Now, we define a sgmatch.utils.utility.Namespace object which sends arguments to the base sgmatch.models.matcher.graphMatcher class to initialize our graph similarity model:

av = Namespace(model_name        = "simgnn",
               ntn_slices        = 16,
               filters           = [64, 32, 16],
               mlp_neurons       = [32,16,8,4],
               hist_bins         = 16,
               conv              = 'GCN',
               activation        = 'tanh',
               activation_slope  = None,
               include_histogram = True,
               input_dim         = train_graphs.num_features)

We also define a training function which takes in train and validation graph pairs and train our model for convenience:

def train(train_loader, val_loader, model, loss_criterion, optimizer, device, num_epochs=10):
    train_losses = []
    val_losses = []

    for epoch in range(num_epochs):
        for batch_idx, batch in enumerate(train_loader):
            # print(batch.num_nodes)
            model.train()
            batch = batch.to(device)
            optimizer.zero_grad()

            pred_sim = model(batch.x_s, batch.edge_index_s, batch.x_t, batch.edge_index_t)
            loss = loss_criterion(pred_sim, batch.graph_sim)
            # Compute Gradients via Backpropagation
            loss.backward()
            # Update Parameters
            optimizer.step()
            train_losses.append(loss.item())

        for batch_idx, val_batch in enumerate(val_loader):
            model.eval()
            with torch.no_grad():
                val_batch = val_batch.to(device)
                pred_sim = model(val_batch.x_s, val_batch.edge_index_s,
                        val_batch.x_t, val_batch.edge_index_t)
                val_loss = loss_criterion(pred_sim, val_batch.graph_sim)
                val_losses.append(val_loss.item())

        if torch.cuda.is_available():
            torch.cuda.empty_cache()

        # Printing Epoch Summary
        print(f"Epoch: {epoch+1}/{num_epochs} | Train MSE: {loss} | Validation MSE: {val_loss}")

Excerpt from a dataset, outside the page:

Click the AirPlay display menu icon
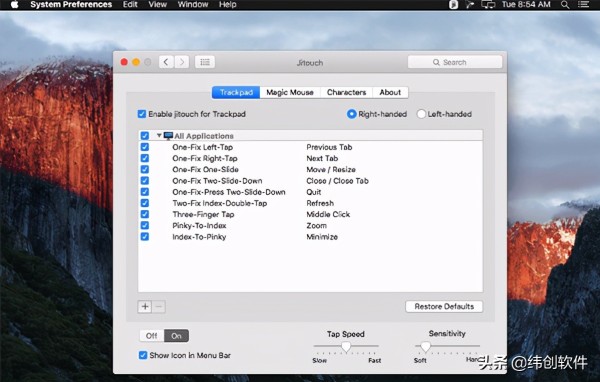The height and width of the screenshot is (382, 600). pos(488,5)
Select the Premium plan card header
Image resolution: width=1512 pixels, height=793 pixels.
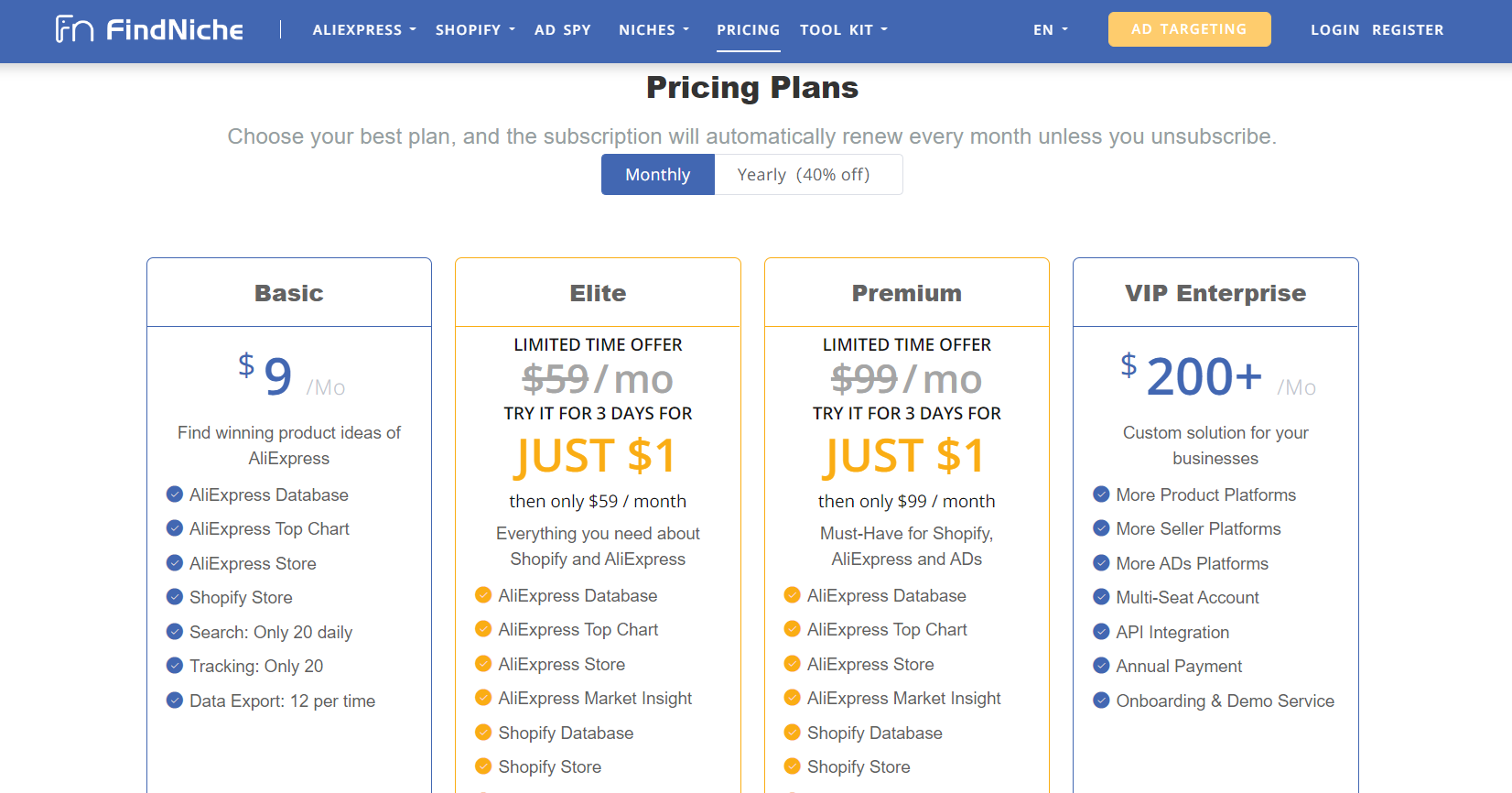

With everything in place above, we train our model:

device = torch.device("cuda:0" if torch.cuda.is_available() else "cpu")
model = graphMatcher(av).to(device)
criterion = torch.nn.MSELoss()
optimizer = torch.optim.Adam(model.parameters(), 0.01)
train(train_loader, val_loader, model, criterion, optimizer, device)

sgmatch.models

Graph Matching Base Class

class sgmatch.models.matcher.graphMatcher(av: Namespace)[source]

A Wrapper Class for all the Graph Similarity / Matching models implemented in the library

Parameters:

av (Namespace) – Object of Namespace containing arguments to be passed to models

Returns:

The initialized model selected by the user through the ‘model_name’ key in dict ‘args’

Graph Matching Networks

class sgmatch.models.GMN.GMNEmbed(node_feature_dim: int, enc_node_hidden_sizes: List[int], prop_node_hidden_sizes: List[int], prop_message_hidden_sizes: List[int], aggr_gate_hidden_sizes: List[int], aggr_mlp_hidden_sizes: List[int], edge_feature_dim: Optional[int] = None, enc_edge_hidden_sizes: Optional[List[int]] = None, message_net_init_scale: float = 0.1, node_update_type: str = 'residual', use_reverse_direction: bool = True, reverse_dir_param_different: bool = True, layer_norm: bool = False)[source]

End to end implementation of Graph Matching Networks - Embed from the “Graph Matching Networks for Learning the Similarity of Graph Structured Objects” paper.

Parameters:
  • node_feature_dim (int) – Input dimension of node feature embedding vectors

  • enc_node_hidden_sizes ([int]) – Hyperparameter for the number of tensor slices in the Neural Tensor Network. In this domain, it denotes the number of interaction (similarity) scores produced by the model for each graph embedding pair.

  • prop_node_hidden_sizes ([int]) – Number of filters per convolutional layer in the graph convolutional encoder model.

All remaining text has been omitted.